Cartilage parameters (G* and KH) determined through the rheometer set-up presented in this work are in close agreement with those reported using more complex devices. For example hydraulic permeability of cartilage determined through AFM nanoindentation have been reported in the range 10−14 m4/N s38,40,59 with GAG depleted tissues exhibiting reduced resistance to interstitial fluid flow (higher values of KH) than the corresponding normal tissues38,39,53 in consequence of the increased porosity resulting from the degradation of aggrecan60; the opposite (lower KH in light of reduced porosity) was observed in mature sample that are known to increase GAG and collagen content during the transition from childhood to adulthood49. Similarly, the decrease of hydraulic permeability observed with increasing applied load can be attributed to the compression of the pore61.

Although our data are in good agreement with data from the literature that were obtained by different methodologies, we must emphasise that our study was conducted under an assumption that cartilage is an isotropic material. This is one of the limitations of our approach. Moreover, despite the permeability in this study (Fig. 5) is consistent with some of the previous results, there are other reports showing that permeability is an order of magnitude lower; i.e., order of 10−15 m4/N s61,62,64.

Another limitation is that only radial permeability was measured in this study since the methodology did not allow measurements of the axial permeability. While data from the literature showed that for compressions > 10% strain, the axial permeability was significantly greater, by a factor of 5–10, than the radial permeability, whereas for compression < 10% strain there were no significant differences64. The latter corresponded to the strain range used in our study, therefore, we based our approach on this information from the literature.

Conclusions

Understanding of the fundamental biological mechanisms involved in cartilage metabolism and the design of effective therapies or engineering tissues to treat diseases such as osteoarthritis require the investigation of the frequency-dependent viscoelastic properties of such tissue. These investigations can be currently carried out with complicated, expensive and difficult to operate equipment thus alternatives are needed.

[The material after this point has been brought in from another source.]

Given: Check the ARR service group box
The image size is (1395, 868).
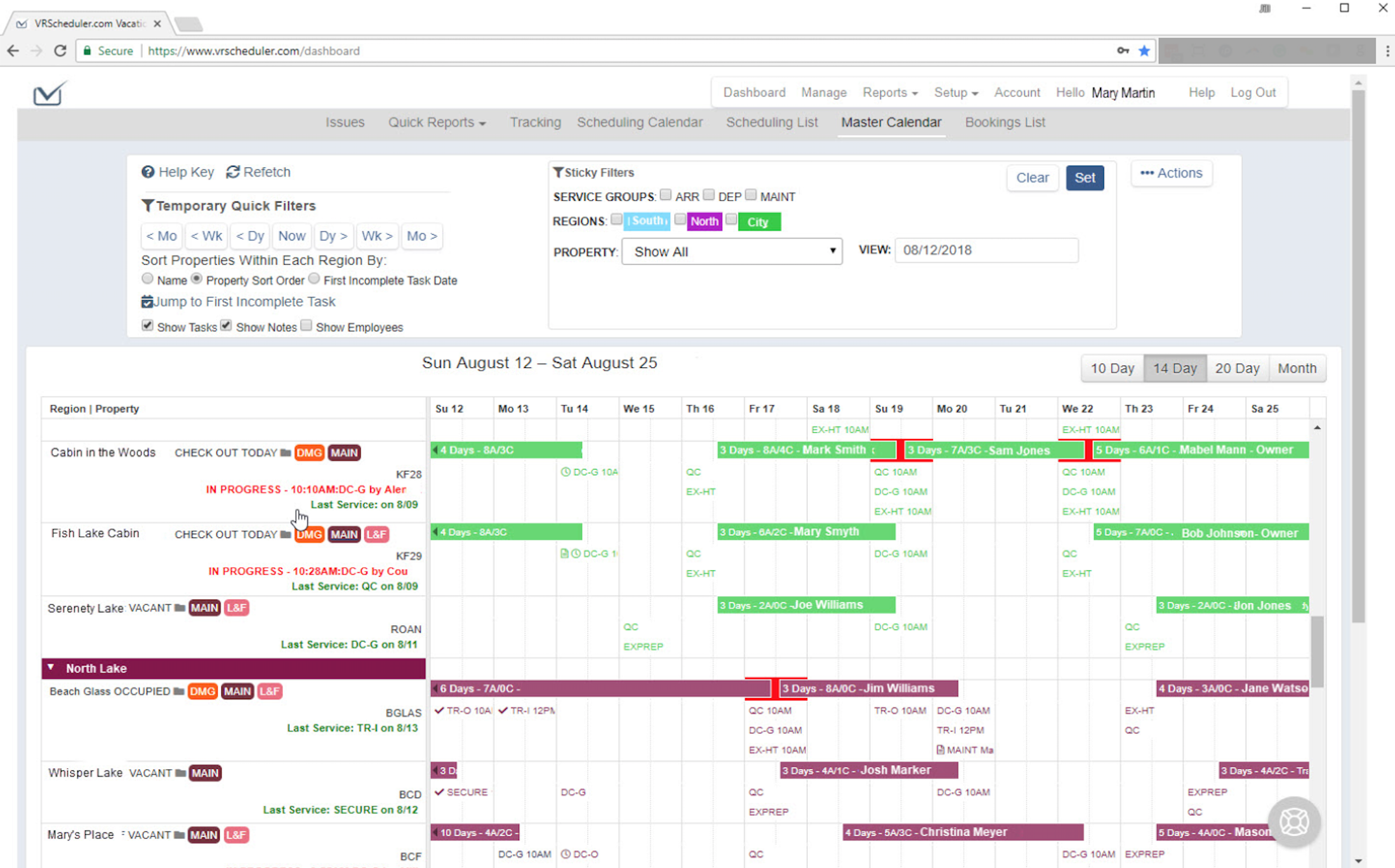Looking at the screenshot, I should tap(665, 195).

We have developed a methodology employing a commercial rheometer for the determination of frequency-dependent viscoelastic properties of cartilage that are critical for their functionality and affected by pathologies. This device is relatively inexpensive and easy to operate, nevertheless the parameters measured matched those obtained in more complex testing. Therefore, such methodology could accelerate the development and validation of the efficacy and efficiency of treatments aimed at replacing damaged cartilage, for example comparing healthy tissues with engineered samples. Moreover, the device could also provide a diagnostic tool as the different poroelastic properties of healthy and OA tissues.